JIM: No, it certainly doesn’t. I’m torn among here and Atlanta and Knoxville, where Caroline lives and the children go to school.
JO: How long do you think it will be before Emmajean and Arthur won’t need your help?
JIM: I really don’t know.
JO: Can’t you put your own personal wishes first for a while?
JIM: I won’t turn my back on my baby sister and my best friend!
JO: Please excuse me, I didn’t mean to offend you.

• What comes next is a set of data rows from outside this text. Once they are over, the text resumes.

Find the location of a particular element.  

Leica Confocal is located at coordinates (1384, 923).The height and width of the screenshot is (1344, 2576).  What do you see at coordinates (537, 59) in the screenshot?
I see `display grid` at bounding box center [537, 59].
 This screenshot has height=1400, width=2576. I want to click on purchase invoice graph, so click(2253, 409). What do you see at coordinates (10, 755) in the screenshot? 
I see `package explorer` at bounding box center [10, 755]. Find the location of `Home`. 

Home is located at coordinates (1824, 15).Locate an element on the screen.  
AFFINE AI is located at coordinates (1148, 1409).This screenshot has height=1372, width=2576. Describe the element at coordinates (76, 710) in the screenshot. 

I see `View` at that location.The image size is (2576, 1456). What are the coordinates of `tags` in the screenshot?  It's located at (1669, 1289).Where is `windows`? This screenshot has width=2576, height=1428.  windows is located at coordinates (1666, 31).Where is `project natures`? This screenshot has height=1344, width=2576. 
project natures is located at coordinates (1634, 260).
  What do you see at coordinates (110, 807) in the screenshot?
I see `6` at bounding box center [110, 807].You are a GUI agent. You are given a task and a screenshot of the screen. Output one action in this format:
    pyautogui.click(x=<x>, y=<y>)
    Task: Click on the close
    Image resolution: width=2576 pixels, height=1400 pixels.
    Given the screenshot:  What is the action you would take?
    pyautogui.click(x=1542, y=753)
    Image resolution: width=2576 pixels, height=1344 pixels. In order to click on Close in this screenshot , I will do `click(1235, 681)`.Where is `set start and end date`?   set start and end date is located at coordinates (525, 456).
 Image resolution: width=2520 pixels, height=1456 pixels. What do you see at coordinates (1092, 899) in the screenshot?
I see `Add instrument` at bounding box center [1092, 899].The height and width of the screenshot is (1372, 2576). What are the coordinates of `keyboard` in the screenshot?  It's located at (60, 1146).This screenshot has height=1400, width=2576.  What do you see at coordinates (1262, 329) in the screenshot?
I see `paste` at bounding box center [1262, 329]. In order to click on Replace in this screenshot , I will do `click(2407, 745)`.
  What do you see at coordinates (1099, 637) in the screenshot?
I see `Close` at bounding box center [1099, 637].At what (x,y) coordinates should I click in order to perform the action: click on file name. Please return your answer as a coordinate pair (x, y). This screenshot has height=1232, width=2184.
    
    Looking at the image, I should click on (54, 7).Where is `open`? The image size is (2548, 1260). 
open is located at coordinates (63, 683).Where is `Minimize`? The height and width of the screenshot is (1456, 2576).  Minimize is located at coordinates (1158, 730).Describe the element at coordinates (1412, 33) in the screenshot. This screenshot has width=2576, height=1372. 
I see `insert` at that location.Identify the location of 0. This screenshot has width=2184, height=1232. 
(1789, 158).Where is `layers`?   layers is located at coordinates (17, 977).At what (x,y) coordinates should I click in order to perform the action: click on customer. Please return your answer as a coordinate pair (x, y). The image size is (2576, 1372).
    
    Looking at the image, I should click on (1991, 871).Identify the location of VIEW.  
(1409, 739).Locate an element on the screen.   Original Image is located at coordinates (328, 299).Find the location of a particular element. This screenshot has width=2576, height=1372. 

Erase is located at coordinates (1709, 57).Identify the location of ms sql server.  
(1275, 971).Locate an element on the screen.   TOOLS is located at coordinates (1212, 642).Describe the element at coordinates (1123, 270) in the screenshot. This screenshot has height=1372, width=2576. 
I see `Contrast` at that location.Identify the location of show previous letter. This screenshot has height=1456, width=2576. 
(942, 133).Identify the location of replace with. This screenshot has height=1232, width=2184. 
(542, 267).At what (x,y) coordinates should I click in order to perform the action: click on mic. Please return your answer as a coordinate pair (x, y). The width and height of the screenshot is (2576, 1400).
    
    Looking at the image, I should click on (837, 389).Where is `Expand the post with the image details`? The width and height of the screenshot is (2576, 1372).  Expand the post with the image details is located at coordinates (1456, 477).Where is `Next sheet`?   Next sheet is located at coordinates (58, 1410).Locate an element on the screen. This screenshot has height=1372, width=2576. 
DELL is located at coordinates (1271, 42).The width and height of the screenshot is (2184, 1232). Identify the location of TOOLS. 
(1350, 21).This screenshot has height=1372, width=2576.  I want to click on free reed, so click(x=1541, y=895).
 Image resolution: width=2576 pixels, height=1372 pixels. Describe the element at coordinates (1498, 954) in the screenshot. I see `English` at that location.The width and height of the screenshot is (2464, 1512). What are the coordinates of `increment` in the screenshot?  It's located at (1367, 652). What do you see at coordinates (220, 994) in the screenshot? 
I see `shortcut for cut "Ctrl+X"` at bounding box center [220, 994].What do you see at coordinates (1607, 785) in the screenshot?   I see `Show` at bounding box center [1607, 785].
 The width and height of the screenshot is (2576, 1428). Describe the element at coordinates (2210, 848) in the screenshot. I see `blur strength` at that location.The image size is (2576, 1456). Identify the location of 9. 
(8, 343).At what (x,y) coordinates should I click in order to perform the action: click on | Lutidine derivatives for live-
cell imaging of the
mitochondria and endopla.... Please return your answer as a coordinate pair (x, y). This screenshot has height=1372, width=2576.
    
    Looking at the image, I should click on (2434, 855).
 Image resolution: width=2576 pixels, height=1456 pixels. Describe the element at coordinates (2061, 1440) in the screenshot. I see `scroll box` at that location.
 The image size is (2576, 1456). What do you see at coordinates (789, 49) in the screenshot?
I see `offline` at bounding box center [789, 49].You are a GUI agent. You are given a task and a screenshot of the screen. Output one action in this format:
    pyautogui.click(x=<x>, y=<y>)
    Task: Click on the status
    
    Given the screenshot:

JIM: I apologize for speaking harsh to you. It’s just that I’m going in so many directions. When I’m in Atlanta, I need to be here for Arthur. Then when I’m here for Arthur and running my mill, I need to be in Knoxville for my children and Caroline. I want to be with Caroline and my children.
JO: I hope Caroline understands the quandary you’re in.
JIM: I think sometimes she does but the situation I’m in also tries her patience.
JO: Is Caroline a patient person?
JIM: I’ll probably be finding out how patient she is before too long.